[EXTRAIT DU TEXTE]

1er septembre 2022
Je découvre la rivière où je me suis lavé la veille à la lumière du jour. Le son de l’eau s’écoulant à bonne vitesse sur le lit de pierres est un agréable réveil. Je remonte la côte qui m’a mené à mon emplacement de bivouac. Le dénivelé est important, la journée commence par un mise en jambe intense.

Je m’arrête un peu plus loin où j’imaginais initialement passer la nuit, au bord du lac. Deux jeunes pêcheurs sont installés sur une pelouse non loin de leurs cannes plantées sur la berge. Je me déshabille et m’immerge pour quelques brasses. Je traverse le lac jusqu’à une autre berge à une bonne centaine de mètres au loin. Sur celle-ci se trouve nombre de troncs d’arbustes, probablement noyés par le lac de barrage.

Je reprends la route un peu avant 11h ; le relief me présente de nouvelles pentes à fort dénivelé sous un soleil de plomb. J’arrive au village de Planes, quelques kilomètres plus loin, en nage, et je décide de m’arrêter pour un « almuerzo ». Le sandwich que l’on me sert est bien consistant et vu la température actuelle, je décide de m’attarder dans le petit bar pour écrire et organiser mes photos.

[/EXTRAIT DU TEXTE]
[DONNÉES SOURCES]

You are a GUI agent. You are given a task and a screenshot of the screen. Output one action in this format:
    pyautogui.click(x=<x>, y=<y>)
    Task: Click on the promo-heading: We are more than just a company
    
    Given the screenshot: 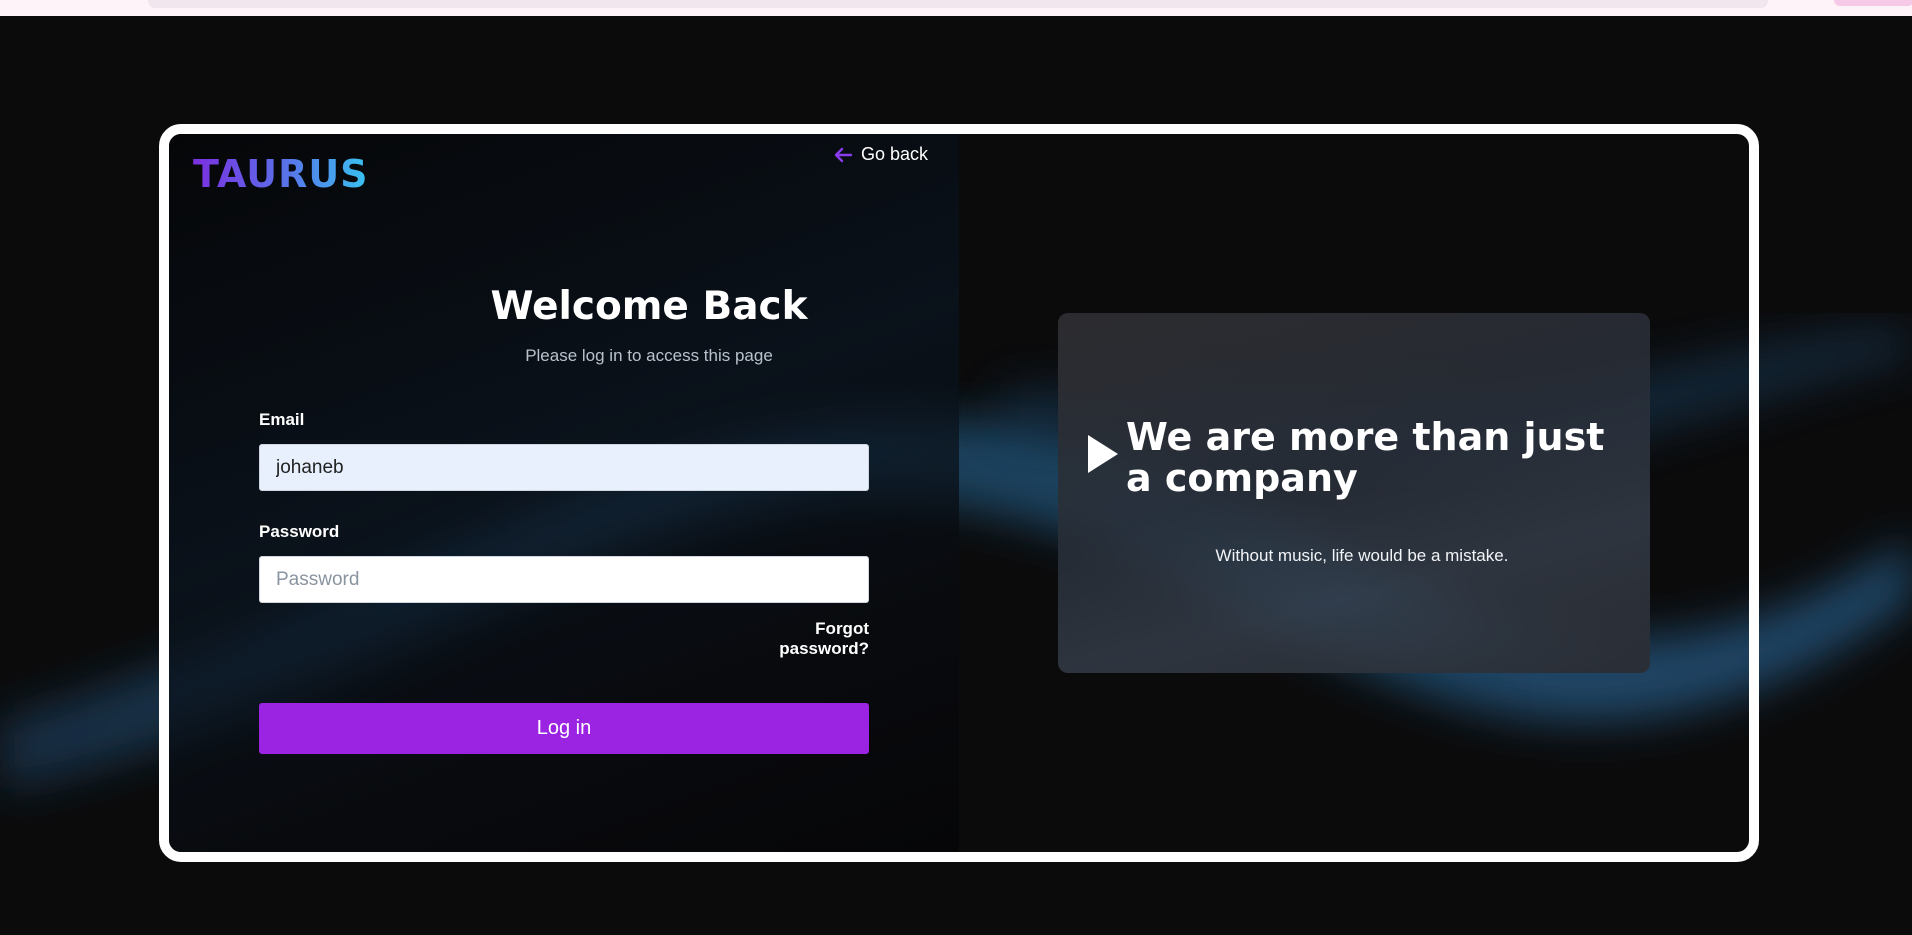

[/DONNÉES SOURCES]

§ **À FAIRE**: D'après l'extrait, quel village est atteint quelques kilomètres après la reprise de la route, un peu avant 11h ?

§ **RÉPONSE À L'EXERCICE**: Le village de Planes.